↓

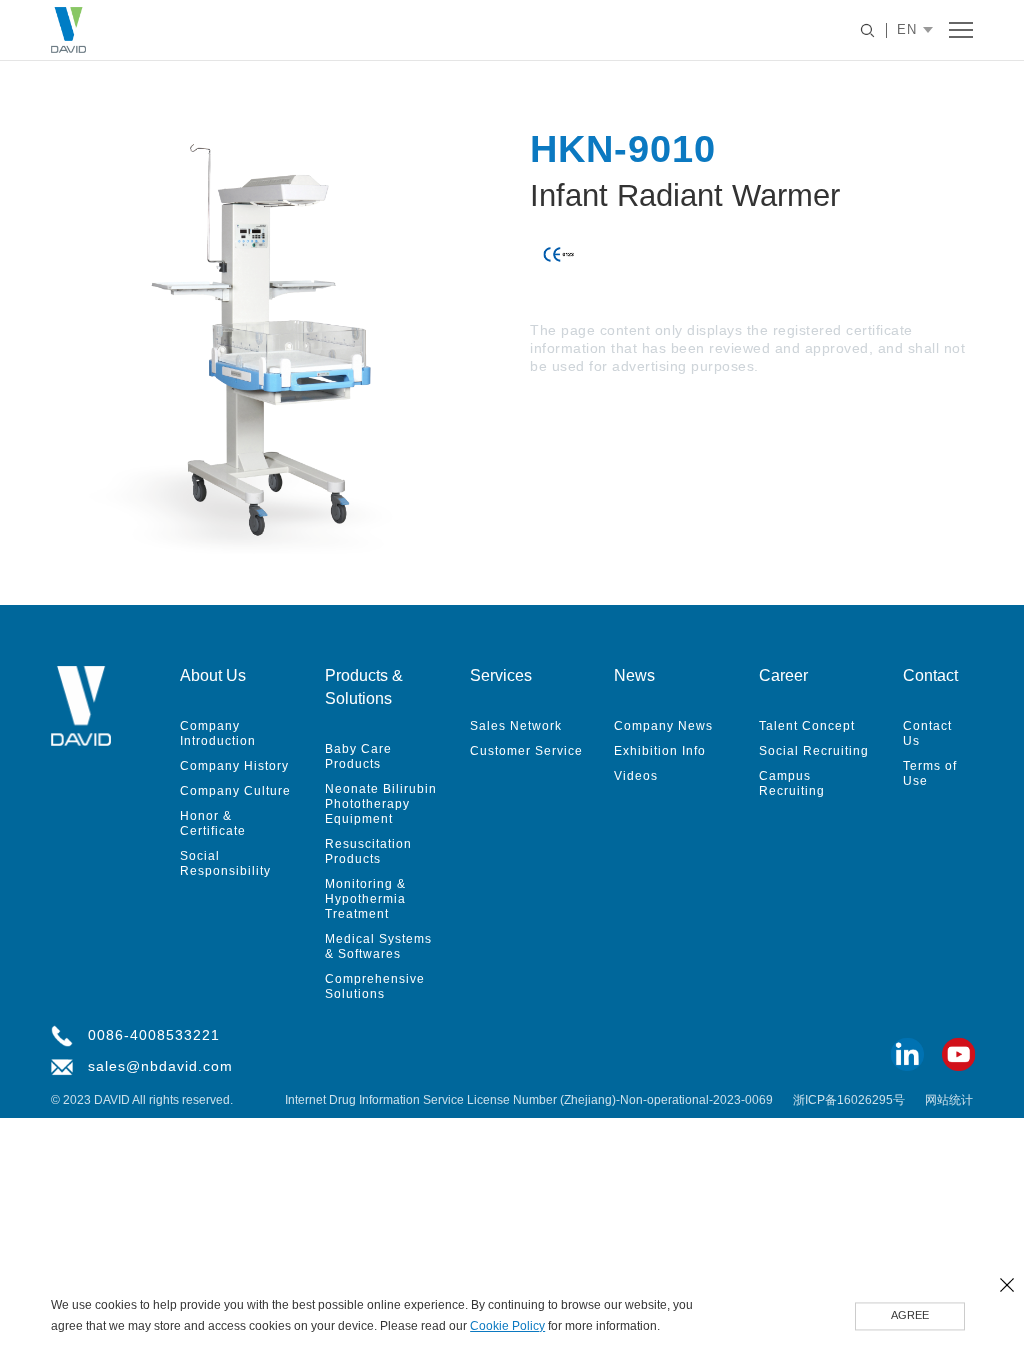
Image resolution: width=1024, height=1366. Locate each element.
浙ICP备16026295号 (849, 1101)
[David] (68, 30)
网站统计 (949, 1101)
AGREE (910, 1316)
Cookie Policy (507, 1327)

↑
↓

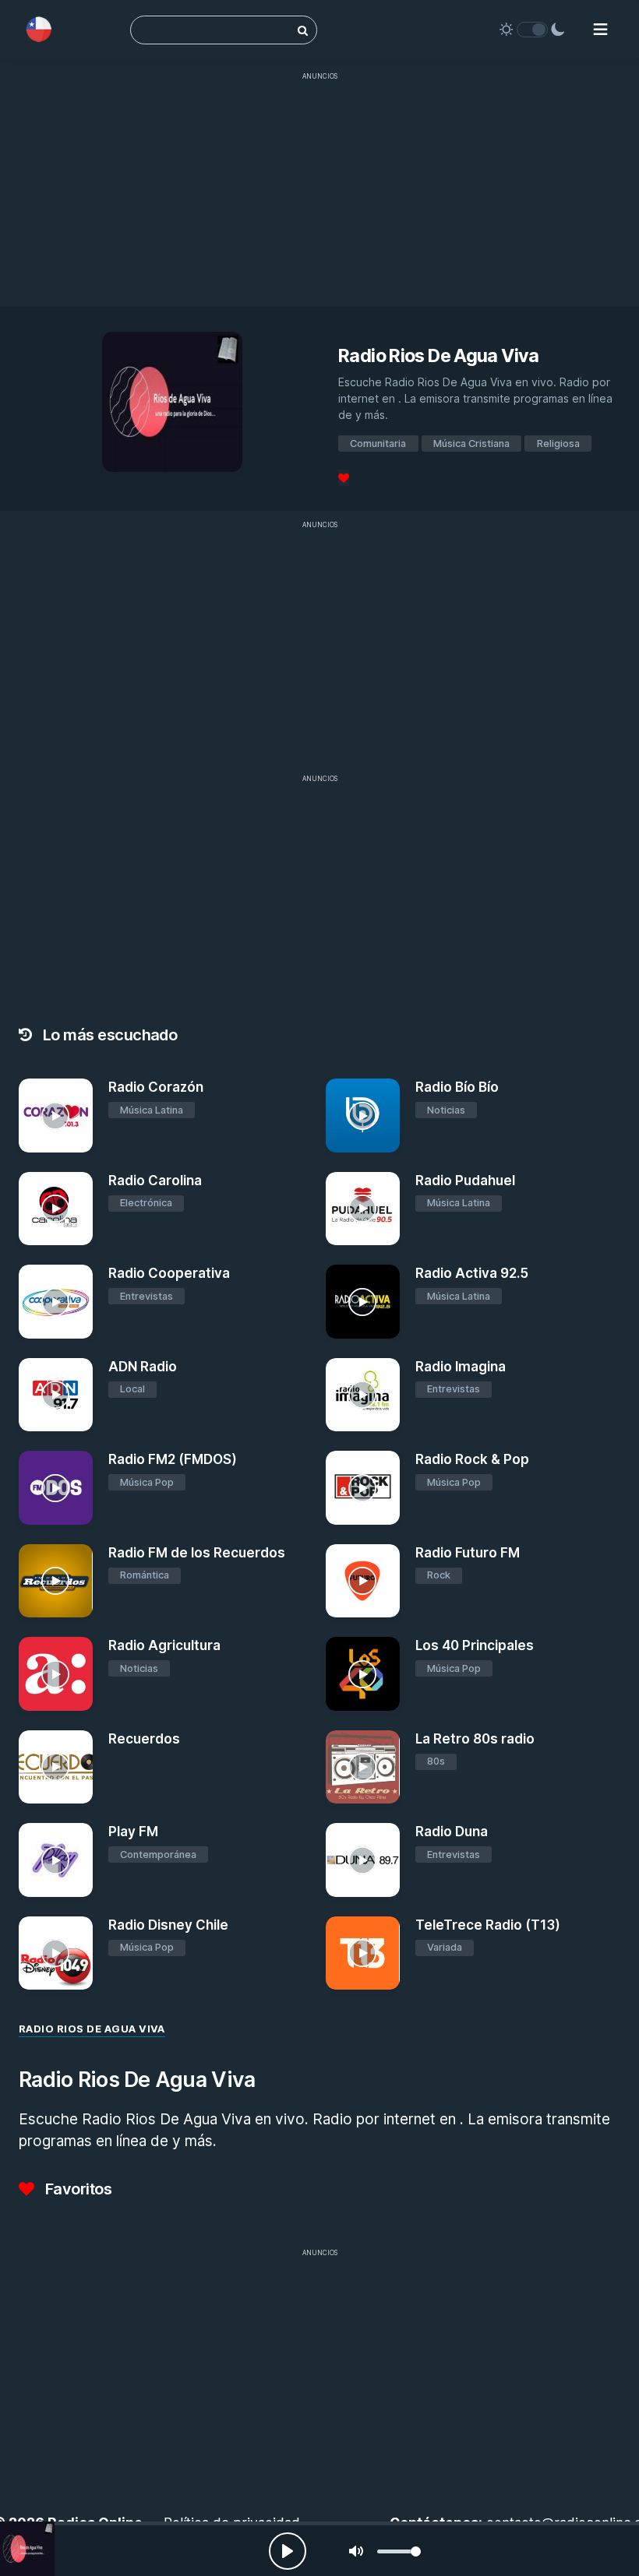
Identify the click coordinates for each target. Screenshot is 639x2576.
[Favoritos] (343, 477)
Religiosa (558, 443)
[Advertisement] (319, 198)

↑

# Assignment:
Pick out every line above that contains the word "each" and copy it.

# Problem solution:
Image resolution: width=1024, height=1366. Locate each element.
Identify the click coordinates for each target. Screenshot is 639x2576.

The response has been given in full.